PASSAGE SHOWN:
# Whining Cat!



## roxie78 (Aug 30, 2008)

Ok here is the situation. Up until a few months ago we had 2 Birman house cats. Sadly we had to rehome one of the guys for health reasons so now we just have the one cat. Once it was just him he coped well to start with then got more vocal after a few weeks but nothing we couldn't handle. However the last 5 or so days he has started whining and whining more than ever. Even if he knows what room my partner and I are in he will for instance sit on the stairs and just whine and whine. Its not because he wants feeding and we can't notice anything wrong with him health wise. Is he unhappy do you think? He can be quiet and seem quite ok for an hour or so while he is in a room with us then he will just walk out the room e.g to the stairs and whine! Or alternatively, if he has been sleeping upstairs during the day and wakes up he will whine upstairs on the landing. Even when we call him so he knows where we are he still whines! Its like he expects us to go to him all the time!

We try to give him fuss when we can, but obv we can't focus on him 24/7!

Any ideas??


----------



## tinamary (Aug 17, 2008)

You have not said how old he is, maybe he has reached maturity and is calling for a female or wants out.
If he is older then i would get him checked by the vet. Maybe he misses the other one.


----------



## Angeli (Jun 2, 2008)

He's lost his companion and he's probably just feeling lonely and bored.
Might be good for him to have another playmate now.
An only cat will start to crave human affection instead if they dont have another cat they can interact with.


----------



## Saynamore (Feb 28, 2008)

Yeah I agree, get him neutered and another playmate in for company and he should be fine, sounds like he is craving attention of one form or another


----------



## ErbslinTrouble (Sep 1, 2008)

I have to agree as well. Castrate if not already or get him a lil friend. He might just be bored. Have you tried Feliway?


----------



## roxie78 (Aug 30, 2008)

Thanks for all the replies 

Our Birman is 3 and has been castrated quite a long time ago. We did consider getting him a playmate but that is really the last option as as I am 6 months pregnant we feel it would be easier to look after 1 cat than 2 when the baby comes along (although I'm all too aware that he will feel his nose has been put out of joint once the baby comes along! )

We tried the feliway diffuser when our other cat first left but that ran out several weeks ago and I'm not sure how beneficial it was to him.

I do agree with you on the craving attention theory, maybe we should seriously think of getting him another pal, although I'm not sure I could cope with a kitten at the moment!


----------



## sullivan (Aug 29, 2008)

Birman are very social cats and they normally love the company of others of the same breed. Also he has been use to another cat there so is maybe grieving for your other cat. It is very common also that a cat can pick up on your pregnancy my persian was like he was stuck to my whilst i was pregnant and didnt leave the side of our daughter when she was born. In photos he was in the end of almost each picture. If at all worried it might be worth talking to the vet for suggestions. You will be so busy when the baby comes that it probably woundnt be the best time to get another cat as they do take up your time.. Hope you get your problem sorted. And good luck with the forthcoming birth.

PROBLEM STATEMENT: Continue the forum thread about the whining cat with the next post after sullivan's reply. The data below has no connection to the forum thread about the whining cat.

MATERIAL PROVIDED:

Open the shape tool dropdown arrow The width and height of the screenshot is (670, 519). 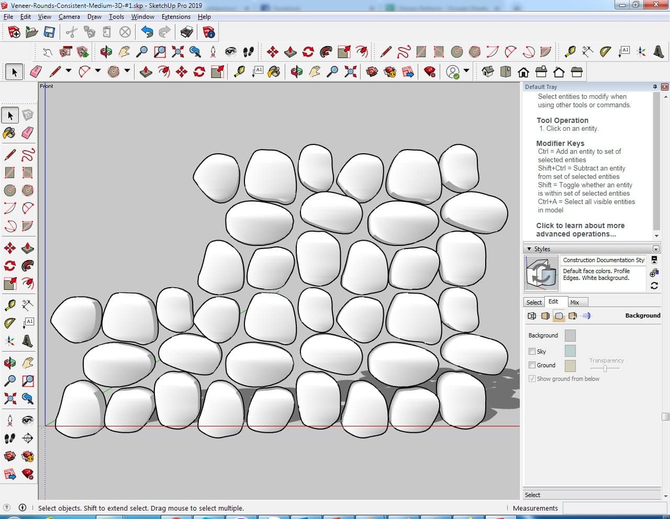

OUTPUT OF THE TASK:
----------



## funkycub (Aug 24, 2008)

Ella is very vocal from mioaw to whine. You can't stroke or call her without her making some kind of noise. I just think it is part of her character and she is just vocal. She never just walks into a rooms, she comes in screaming for attention! My other cat Effie never makes a noise (well she makes funny pigeon noises every morning with excitement when we wake up but that's it!!)

The other day I thought my partner was killing Ella by the noise she was making!! and I popped my head round the door to see what was happening and he was just stroking her and she was responding! 

We joke that the moment I went to get her and she was handed to me, she wailed and never stopped. My other half says "didn't you realise it was a sign!!" We wouldn't swap it as it is part of her character and she is a very happy cat, who just like the sound of her own voice. 

When i call to say I am running late from work, I can hear Ella in the background - she never rests until both of us are home - My other half puts the phone to her mouth and she miaows down the handset to me!

If Ella has been asleep and my other half, myself or Effie have left the room - we can hear her! Wailing as she bounds up the stairs!

If we are not in the same room as Ella she will constantly miaow - I haven't been to the loo on my own for eight months!!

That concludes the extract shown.